## Objective
Revise the material below by changing "You are a GUI agent" to "You are a screen assistant" and keeping every other part the same.
════
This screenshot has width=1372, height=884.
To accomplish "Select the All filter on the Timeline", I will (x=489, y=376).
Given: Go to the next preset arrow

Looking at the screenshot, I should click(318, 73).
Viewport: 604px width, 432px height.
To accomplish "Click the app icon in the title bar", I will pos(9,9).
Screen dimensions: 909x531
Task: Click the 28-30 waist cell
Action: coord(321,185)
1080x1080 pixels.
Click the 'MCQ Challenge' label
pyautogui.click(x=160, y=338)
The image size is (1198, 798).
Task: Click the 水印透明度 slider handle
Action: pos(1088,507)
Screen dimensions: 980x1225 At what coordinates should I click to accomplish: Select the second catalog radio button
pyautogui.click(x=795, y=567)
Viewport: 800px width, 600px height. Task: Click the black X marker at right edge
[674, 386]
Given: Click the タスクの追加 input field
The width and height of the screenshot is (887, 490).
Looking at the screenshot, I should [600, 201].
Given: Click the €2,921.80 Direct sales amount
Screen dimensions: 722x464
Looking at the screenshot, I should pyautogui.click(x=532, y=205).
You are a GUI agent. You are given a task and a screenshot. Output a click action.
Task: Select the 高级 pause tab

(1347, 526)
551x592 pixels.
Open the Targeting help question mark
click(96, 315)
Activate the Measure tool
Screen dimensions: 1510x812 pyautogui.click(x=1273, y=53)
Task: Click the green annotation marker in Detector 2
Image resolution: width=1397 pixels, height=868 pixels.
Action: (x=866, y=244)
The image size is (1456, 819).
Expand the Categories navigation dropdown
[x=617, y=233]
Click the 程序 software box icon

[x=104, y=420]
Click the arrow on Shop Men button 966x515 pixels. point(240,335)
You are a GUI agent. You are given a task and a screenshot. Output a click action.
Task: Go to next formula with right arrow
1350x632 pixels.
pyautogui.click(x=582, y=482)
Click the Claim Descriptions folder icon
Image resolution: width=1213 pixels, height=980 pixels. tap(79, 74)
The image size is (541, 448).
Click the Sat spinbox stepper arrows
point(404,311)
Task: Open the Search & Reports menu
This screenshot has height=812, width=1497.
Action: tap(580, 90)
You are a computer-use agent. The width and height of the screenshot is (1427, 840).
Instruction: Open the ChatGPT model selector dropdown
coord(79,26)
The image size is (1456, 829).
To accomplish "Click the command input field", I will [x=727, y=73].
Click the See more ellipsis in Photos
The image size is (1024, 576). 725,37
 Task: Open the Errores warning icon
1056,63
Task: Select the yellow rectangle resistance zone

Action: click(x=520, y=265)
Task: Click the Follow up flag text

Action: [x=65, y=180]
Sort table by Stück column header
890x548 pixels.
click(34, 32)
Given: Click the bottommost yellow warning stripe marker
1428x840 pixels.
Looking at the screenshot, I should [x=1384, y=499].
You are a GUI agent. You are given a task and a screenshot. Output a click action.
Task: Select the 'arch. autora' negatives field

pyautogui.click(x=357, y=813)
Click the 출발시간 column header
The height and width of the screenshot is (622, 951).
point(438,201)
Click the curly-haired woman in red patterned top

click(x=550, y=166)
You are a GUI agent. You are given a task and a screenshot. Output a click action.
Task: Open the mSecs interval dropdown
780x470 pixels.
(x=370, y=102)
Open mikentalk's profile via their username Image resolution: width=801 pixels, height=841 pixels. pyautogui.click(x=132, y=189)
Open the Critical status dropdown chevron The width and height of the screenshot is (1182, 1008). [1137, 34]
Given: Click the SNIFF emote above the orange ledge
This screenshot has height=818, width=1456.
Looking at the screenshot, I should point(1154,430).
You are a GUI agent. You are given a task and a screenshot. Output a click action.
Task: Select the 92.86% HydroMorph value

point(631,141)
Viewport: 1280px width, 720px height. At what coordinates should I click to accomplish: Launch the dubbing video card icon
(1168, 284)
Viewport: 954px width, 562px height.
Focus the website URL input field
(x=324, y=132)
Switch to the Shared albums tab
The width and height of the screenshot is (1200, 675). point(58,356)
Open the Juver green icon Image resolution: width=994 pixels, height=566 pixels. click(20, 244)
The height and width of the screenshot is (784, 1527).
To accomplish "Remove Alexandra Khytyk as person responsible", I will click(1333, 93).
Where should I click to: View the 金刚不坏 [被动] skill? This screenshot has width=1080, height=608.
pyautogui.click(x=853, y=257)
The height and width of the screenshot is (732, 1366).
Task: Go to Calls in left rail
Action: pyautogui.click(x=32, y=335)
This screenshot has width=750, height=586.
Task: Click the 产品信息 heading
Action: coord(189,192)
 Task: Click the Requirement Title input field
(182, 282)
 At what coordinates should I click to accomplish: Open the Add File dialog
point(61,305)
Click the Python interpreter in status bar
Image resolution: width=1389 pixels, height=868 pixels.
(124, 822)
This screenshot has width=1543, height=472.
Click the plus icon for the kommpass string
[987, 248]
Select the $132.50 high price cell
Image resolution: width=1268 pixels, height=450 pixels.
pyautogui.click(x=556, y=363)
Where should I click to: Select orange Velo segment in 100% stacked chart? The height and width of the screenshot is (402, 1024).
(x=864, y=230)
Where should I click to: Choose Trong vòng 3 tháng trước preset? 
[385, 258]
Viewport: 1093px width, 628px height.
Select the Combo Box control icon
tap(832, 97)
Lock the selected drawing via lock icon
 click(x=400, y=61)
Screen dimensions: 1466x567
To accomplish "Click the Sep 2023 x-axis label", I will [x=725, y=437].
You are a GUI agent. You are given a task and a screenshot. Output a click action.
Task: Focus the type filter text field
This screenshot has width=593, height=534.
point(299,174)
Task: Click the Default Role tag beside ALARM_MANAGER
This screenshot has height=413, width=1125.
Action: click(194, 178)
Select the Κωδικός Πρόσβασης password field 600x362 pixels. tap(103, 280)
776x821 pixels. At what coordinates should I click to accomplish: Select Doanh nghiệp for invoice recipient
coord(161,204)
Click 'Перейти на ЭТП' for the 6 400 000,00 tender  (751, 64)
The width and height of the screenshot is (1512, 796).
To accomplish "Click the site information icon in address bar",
════
## The response
This screenshot has width=1372, height=884.
To accomplish "Select the All filter on the Timeline", I will (x=489, y=376).
Given: Go to the next preset arrow

Looking at the screenshot, I should click(318, 73).
Viewport: 604px width, 432px height.
To accomplish "Click the app icon in the title bar", I will pos(9,9).
Screen dimensions: 909x531
Task: Click the 28-30 waist cell
Action: coord(321,185)
1080x1080 pixels.
Click the 'MCQ Challenge' label
pyautogui.click(x=160, y=338)
The image size is (1198, 798).
Task: Click the 水印透明度 slider handle
Action: pos(1088,507)
Screen dimensions: 980x1225 At what coordinates should I click to accomplish: Select the second catalog radio button
pyautogui.click(x=795, y=567)
Viewport: 800px width, 600px height. Task: Click the black X marker at right edge
[674, 386]
Given: Click the タスクの追加 input field
The width and height of the screenshot is (887, 490).
Looking at the screenshot, I should [600, 201].
Given: Click the €2,921.80 Direct sales amount
Screen dimensions: 722x464
Looking at the screenshot, I should pyautogui.click(x=532, y=205).
You are a screen assistant. You are given a task and a screenshot. Output a click action.
Task: Select the 高级 pause tab

(1347, 526)
551x592 pixels.
Open the Targeting help question mark
click(96, 315)
Activate the Measure tool
Screen dimensions: 1510x812 pyautogui.click(x=1273, y=53)
Task: Click the green annotation marker in Detector 2
Image resolution: width=1397 pixels, height=868 pixels.
Action: (x=866, y=244)
The image size is (1456, 819).
Expand the Categories navigation dropdown
[x=617, y=233]
Click the 程序 software box icon

[x=104, y=420]
Click the arrow on Shop Men button 966x515 pixels. point(240,335)
You are a screen assistant. You are given a task and a screenshot. Output a click action.
Task: Go to next formula with right arrow
1350x632 pixels.
pyautogui.click(x=582, y=482)
Click the Claim Descriptions folder icon
Image resolution: width=1213 pixels, height=980 pixels. tap(79, 74)
The image size is (541, 448).
Click the Sat spinbox stepper arrows
point(404,311)
Task: Open the Search & Reports menu
This screenshot has height=812, width=1497.
Action: tap(580, 90)
You are a computer-use agent. The width and height of the screenshot is (1427, 840).
Instruction: Open the ChatGPT model selector dropdown
coord(79,26)
The image size is (1456, 829).
To accomplish "Click the command input field", I will [x=727, y=73].
Click the See more ellipsis in Photos
The image size is (1024, 576). 725,37
 Task: Open the Errores warning icon
1056,63
Task: Select the yellow rectangle resistance zone

Action: click(x=520, y=265)
Task: Click the Follow up flag text

Action: [x=65, y=180]
Sort table by Stück column header
890x548 pixels.
click(34, 32)
Given: Click the bottommost yellow warning stripe marker
1428x840 pixels.
Looking at the screenshot, I should [x=1384, y=499].
You are a screen assistant. You are given a task and a screenshot. Output a click action.
Task: Select the 'arch. autora' negatives field

pyautogui.click(x=357, y=813)
Click the 출발시간 column header
The height and width of the screenshot is (622, 951).
point(438,201)
Click the curly-haired woman in red patterned top

click(x=550, y=166)
You are a screen assistant. You are given a task and a screenshot. Output a click action.
Task: Open the mSecs interval dropdown
780x470 pixels.
(x=370, y=102)
Open mikentalk's profile via their username Image resolution: width=801 pixels, height=841 pixels. pyautogui.click(x=132, y=189)
Open the Critical status dropdown chevron The width and height of the screenshot is (1182, 1008). [1137, 34]
Given: Click the SNIFF emote above the orange ledge
This screenshot has height=818, width=1456.
Looking at the screenshot, I should point(1154,430).
You are a screen assistant. You are given a task and a screenshot. Output a click action.
Task: Select the 92.86% HydroMorph value

point(631,141)
Viewport: 1280px width, 720px height. At what coordinates should I click to accomplish: Launch the dubbing video card icon
(1168, 284)
Viewport: 954px width, 562px height.
Focus the website URL input field
(x=324, y=132)
Switch to the Shared albums tab
The width and height of the screenshot is (1200, 675). point(58,356)
Open the Juver green icon Image resolution: width=994 pixels, height=566 pixels. click(20, 244)
The height and width of the screenshot is (784, 1527).
To accomplish "Remove Alexandra Khytyk as person responsible", I will click(1333, 93).
Where should I click to: View the 金刚不坏 [被动] skill? This screenshot has width=1080, height=608.
pyautogui.click(x=853, y=257)
The height and width of the screenshot is (732, 1366).
Task: Go to Calls in left rail
Action: pyautogui.click(x=32, y=335)
This screenshot has width=750, height=586.
Task: Click the 产品信息 heading
Action: coord(189,192)
 Task: Click the Requirement Title input field
(182, 282)
 At what coordinates should I click to accomplish: Open the Add File dialog
point(61,305)
Click the Python interpreter in status bar
Image resolution: width=1389 pixels, height=868 pixels.
(124, 822)
This screenshot has width=1543, height=472.
Click the plus icon for the kommpass string
[987, 248]
Select the $132.50 high price cell
Image resolution: width=1268 pixels, height=450 pixels.
pyautogui.click(x=556, y=363)
Where should I click to: Select orange Velo segment in 100% stacked chart? The height and width of the screenshot is (402, 1024).
(x=864, y=230)
Where should I click to: Choose Trong vòng 3 tháng trước preset? 
[385, 258]
Viewport: 1093px width, 628px height.
Select the Combo Box control icon
tap(832, 97)
Lock the selected drawing via lock icon
 click(x=400, y=61)
Screen dimensions: 1466x567
To accomplish "Click the Sep 2023 x-axis label", I will [x=725, y=437].
You are a screen assistant. You are given a task and a screenshot. Output a click action.
Task: Focus the type filter text field
This screenshot has width=593, height=534.
point(299,174)
Task: Click the Default Role tag beside ALARM_MANAGER
This screenshot has height=413, width=1125.
Action: click(194, 178)
Select the Κωδικός Πρόσβασης password field 600x362 pixels. tap(103, 280)
776x821 pixels. At what coordinates should I click to accomplish: Select Doanh nghiệp for invoice recipient
coord(161,204)
Click 'Перейти на ЭТП' for the 6 400 000,00 tender  (751, 64)
The width and height of the screenshot is (1512, 796).
To accomplish "Click the site information icon in address bar",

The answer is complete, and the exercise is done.